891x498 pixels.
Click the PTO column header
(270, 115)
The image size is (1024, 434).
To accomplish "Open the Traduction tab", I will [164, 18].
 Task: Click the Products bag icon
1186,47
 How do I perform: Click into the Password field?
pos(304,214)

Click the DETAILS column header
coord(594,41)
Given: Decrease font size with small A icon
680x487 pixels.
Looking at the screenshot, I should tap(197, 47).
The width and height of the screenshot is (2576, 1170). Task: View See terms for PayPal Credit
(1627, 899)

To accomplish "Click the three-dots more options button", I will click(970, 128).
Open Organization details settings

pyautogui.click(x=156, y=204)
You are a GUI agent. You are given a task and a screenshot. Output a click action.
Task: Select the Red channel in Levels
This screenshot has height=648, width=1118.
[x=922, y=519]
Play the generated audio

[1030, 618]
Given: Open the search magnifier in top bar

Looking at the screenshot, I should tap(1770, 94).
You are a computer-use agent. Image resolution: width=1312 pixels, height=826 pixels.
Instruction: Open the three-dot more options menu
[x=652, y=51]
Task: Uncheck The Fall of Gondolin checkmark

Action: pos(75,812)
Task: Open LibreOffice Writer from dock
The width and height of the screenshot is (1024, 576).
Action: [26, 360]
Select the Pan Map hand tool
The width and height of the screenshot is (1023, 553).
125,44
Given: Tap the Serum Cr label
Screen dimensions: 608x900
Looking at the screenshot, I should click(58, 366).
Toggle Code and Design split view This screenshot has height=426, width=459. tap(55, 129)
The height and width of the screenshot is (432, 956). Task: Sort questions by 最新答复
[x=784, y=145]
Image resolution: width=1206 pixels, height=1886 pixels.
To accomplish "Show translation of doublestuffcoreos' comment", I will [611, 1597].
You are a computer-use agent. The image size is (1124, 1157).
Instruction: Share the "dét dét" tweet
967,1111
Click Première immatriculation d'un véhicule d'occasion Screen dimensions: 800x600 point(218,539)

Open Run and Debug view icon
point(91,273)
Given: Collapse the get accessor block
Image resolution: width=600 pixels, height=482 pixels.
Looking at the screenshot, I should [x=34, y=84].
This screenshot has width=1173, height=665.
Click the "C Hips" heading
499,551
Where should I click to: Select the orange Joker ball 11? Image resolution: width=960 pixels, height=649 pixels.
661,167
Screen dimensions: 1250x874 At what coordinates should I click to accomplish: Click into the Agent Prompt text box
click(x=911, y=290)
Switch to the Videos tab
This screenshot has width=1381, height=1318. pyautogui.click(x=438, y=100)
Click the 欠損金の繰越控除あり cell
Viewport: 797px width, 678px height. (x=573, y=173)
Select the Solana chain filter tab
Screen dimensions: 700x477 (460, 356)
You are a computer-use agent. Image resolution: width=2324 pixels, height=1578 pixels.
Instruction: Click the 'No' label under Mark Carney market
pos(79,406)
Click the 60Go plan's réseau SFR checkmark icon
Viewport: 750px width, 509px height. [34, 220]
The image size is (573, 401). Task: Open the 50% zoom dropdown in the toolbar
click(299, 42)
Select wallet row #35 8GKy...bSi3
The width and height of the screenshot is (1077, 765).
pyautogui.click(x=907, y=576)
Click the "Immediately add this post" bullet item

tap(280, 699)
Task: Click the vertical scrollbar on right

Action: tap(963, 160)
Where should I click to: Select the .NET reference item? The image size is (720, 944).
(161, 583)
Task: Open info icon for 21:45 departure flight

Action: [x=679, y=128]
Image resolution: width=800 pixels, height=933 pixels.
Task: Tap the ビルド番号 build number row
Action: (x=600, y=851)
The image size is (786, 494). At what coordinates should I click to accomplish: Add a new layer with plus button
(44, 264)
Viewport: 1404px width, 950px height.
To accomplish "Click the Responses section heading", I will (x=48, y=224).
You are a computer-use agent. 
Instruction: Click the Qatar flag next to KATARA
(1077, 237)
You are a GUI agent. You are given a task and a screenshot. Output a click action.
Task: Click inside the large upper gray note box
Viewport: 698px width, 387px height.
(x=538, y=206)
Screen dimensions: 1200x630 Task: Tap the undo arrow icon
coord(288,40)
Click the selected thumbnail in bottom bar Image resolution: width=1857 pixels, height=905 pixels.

◆ ◆ ◆ ◆

Number of lines in the listing above that include "will": state it and nothing else.

**Result:** 4